The following picture depicts the architecture of using a remote MLflow Tracking Server.
This is useful for teams with multiple data scientists to have one tracking server to be shared between all of them. So they all can do their experimentation and have everything in one place. The tracking server is not also dependent on the backend store and artifact store and can be scaled. In addition, the scientists will not lose their local data if they want to scale their machine or change it. Everything is decentralised. Some explanation found in MLFlow documentation.

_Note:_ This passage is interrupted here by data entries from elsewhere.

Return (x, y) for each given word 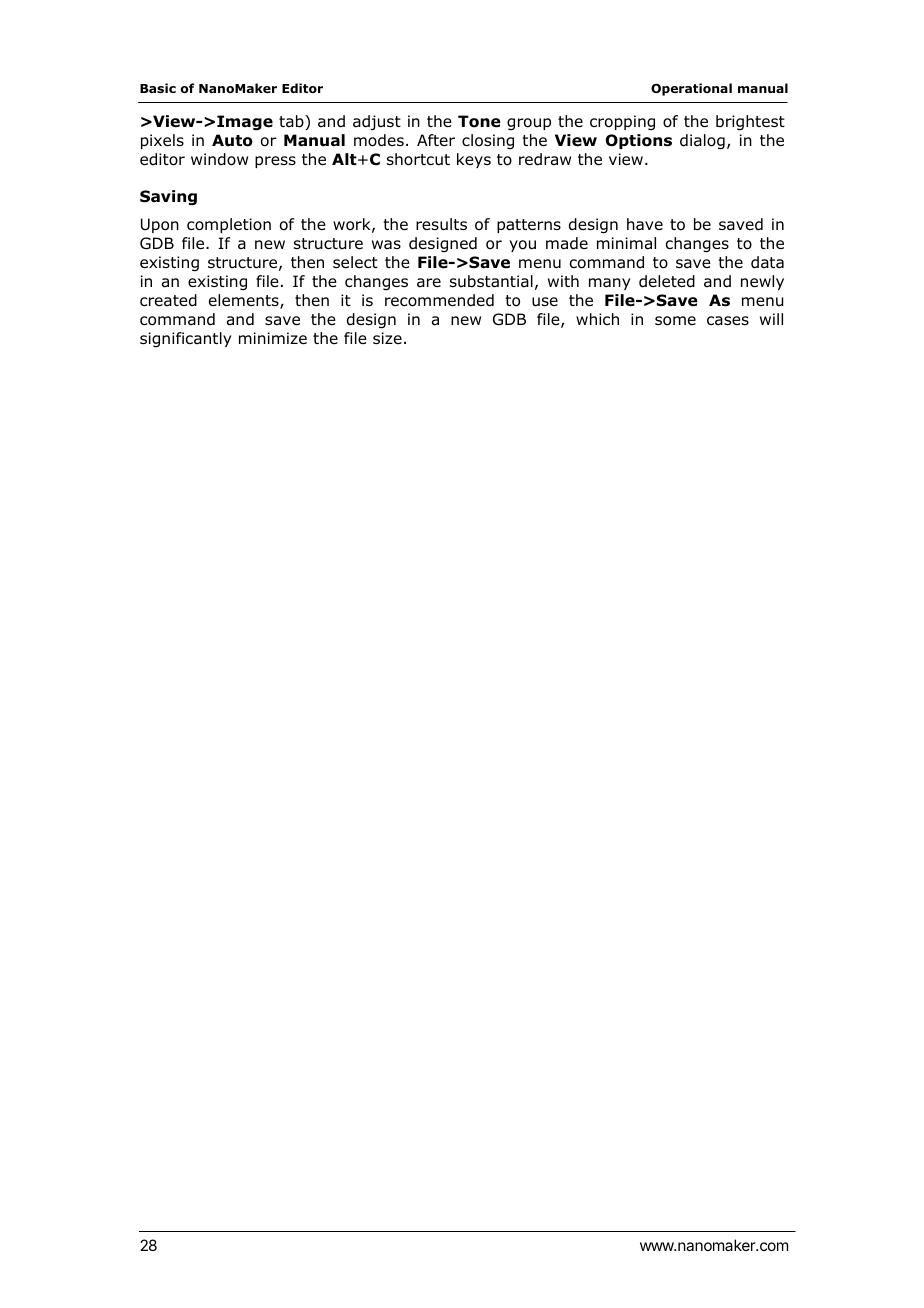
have (645, 224)
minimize (273, 338)
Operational (691, 89)
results (441, 224)
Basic (158, 88)
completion (229, 225)
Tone (479, 121)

In this distributed architecture, we will have :
- One VM as tracking server
- One storage bucket to persist artifacts like files, models, images, and so on.
- One PostgreSQL as backend store to persist MLFlow entities (runs, parameters, metrics, tags, notes, metadata, etc).
The architecture on GCP would be like the following image:
First we need to create a firewall rule for the tracking server.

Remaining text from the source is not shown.